I propose to take Questions Nos. 237, 244 and 253 together.
In his address to Dáil Éireann on December 5th 2011 the Minister for Public Expenditure and Reform announced that Public Service bodies will have to achieve a reduction of 5% in the cost of allowances and premium payments in 2012. In order to achieve the necessary reduction, the Department of Public Expenditure and Reform is conducting a review of allowances and premium payments across the Public Service. Pending the outcome of this review, the Department of Public Expenditure and Reform has advised my Department that delegated sanction for the payment of allowances to new beneficiaries is withdrawn with effect from 1st February 2012. The only exception to the prohibition on the awarding of new allowances is Principal and Deputy Principal Allowances. I understand that the Department of Public Expenditure and Reform will advise of the outcome of the review shortly. I am not in a position to comment further in relation to teacher allowances until then.

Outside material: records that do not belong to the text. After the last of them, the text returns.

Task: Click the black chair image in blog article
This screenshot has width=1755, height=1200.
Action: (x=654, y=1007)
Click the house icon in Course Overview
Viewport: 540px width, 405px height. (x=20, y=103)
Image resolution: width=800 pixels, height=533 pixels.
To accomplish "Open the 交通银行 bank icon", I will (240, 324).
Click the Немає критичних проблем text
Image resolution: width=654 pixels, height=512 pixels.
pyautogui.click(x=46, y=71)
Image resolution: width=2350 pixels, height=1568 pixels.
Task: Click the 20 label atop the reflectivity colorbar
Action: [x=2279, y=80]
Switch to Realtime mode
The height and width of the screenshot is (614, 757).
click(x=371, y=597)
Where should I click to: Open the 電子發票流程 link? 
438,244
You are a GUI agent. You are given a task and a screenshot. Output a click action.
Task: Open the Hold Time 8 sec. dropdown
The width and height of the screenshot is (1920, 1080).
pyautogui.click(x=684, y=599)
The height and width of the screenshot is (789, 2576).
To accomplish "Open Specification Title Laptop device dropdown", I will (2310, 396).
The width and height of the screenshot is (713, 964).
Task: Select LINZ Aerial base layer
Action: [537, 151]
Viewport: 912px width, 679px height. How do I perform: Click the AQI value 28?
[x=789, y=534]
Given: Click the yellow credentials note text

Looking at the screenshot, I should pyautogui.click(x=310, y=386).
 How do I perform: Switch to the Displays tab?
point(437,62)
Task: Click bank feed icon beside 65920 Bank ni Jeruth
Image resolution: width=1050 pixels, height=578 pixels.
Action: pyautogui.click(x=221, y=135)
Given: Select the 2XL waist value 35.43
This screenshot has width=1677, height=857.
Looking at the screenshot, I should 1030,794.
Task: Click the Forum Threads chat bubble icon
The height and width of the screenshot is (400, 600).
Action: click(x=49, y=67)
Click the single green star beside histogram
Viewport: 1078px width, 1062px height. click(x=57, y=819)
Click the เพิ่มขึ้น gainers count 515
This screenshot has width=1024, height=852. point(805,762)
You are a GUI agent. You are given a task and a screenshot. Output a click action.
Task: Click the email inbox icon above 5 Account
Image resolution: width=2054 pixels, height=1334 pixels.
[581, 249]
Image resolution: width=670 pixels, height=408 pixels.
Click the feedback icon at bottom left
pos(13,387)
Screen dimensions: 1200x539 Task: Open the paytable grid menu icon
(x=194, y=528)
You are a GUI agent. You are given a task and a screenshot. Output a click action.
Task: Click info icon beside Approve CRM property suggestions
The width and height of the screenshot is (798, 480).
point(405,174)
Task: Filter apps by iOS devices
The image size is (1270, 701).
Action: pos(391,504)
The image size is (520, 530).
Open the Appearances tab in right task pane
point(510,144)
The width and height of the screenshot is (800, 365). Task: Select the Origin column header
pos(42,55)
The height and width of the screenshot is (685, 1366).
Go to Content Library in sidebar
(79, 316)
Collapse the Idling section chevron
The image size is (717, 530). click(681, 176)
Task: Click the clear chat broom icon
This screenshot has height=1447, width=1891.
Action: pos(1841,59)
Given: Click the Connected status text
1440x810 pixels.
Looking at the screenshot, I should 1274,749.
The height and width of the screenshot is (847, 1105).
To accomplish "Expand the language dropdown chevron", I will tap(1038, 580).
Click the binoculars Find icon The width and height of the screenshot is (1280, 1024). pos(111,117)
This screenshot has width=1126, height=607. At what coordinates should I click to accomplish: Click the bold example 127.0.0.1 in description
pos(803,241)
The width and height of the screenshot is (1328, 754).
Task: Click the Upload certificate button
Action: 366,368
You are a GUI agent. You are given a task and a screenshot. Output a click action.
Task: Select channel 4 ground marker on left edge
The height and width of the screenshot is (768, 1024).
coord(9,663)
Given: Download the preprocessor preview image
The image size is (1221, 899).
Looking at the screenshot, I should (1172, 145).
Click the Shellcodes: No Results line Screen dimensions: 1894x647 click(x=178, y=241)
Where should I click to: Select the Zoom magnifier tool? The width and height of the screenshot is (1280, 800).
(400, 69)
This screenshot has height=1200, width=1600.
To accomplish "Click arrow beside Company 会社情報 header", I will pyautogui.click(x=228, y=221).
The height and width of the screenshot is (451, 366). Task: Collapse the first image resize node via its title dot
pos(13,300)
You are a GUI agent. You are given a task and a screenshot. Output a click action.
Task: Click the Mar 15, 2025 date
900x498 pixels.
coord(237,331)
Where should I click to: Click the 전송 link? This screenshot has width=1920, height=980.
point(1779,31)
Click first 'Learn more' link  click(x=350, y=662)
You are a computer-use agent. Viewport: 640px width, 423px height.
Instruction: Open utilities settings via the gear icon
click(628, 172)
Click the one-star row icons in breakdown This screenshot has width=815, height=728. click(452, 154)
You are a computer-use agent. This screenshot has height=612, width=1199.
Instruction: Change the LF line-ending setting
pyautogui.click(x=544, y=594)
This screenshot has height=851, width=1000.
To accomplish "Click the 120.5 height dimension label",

The Public Service Agreement 2010-2014 provides that there will be no reductions in the pay rates of existing public servants. All teachers who were eligible to hold allowances prior to 1 February 2012 continue to be eligible for these allowances. The provisions of the Public Service Agreement, including the delivery of the additional hours, form part of the terms and conditions of a teacher's contract of employment and as such it is expected that all teachers will continue to work in accordance with these provisions.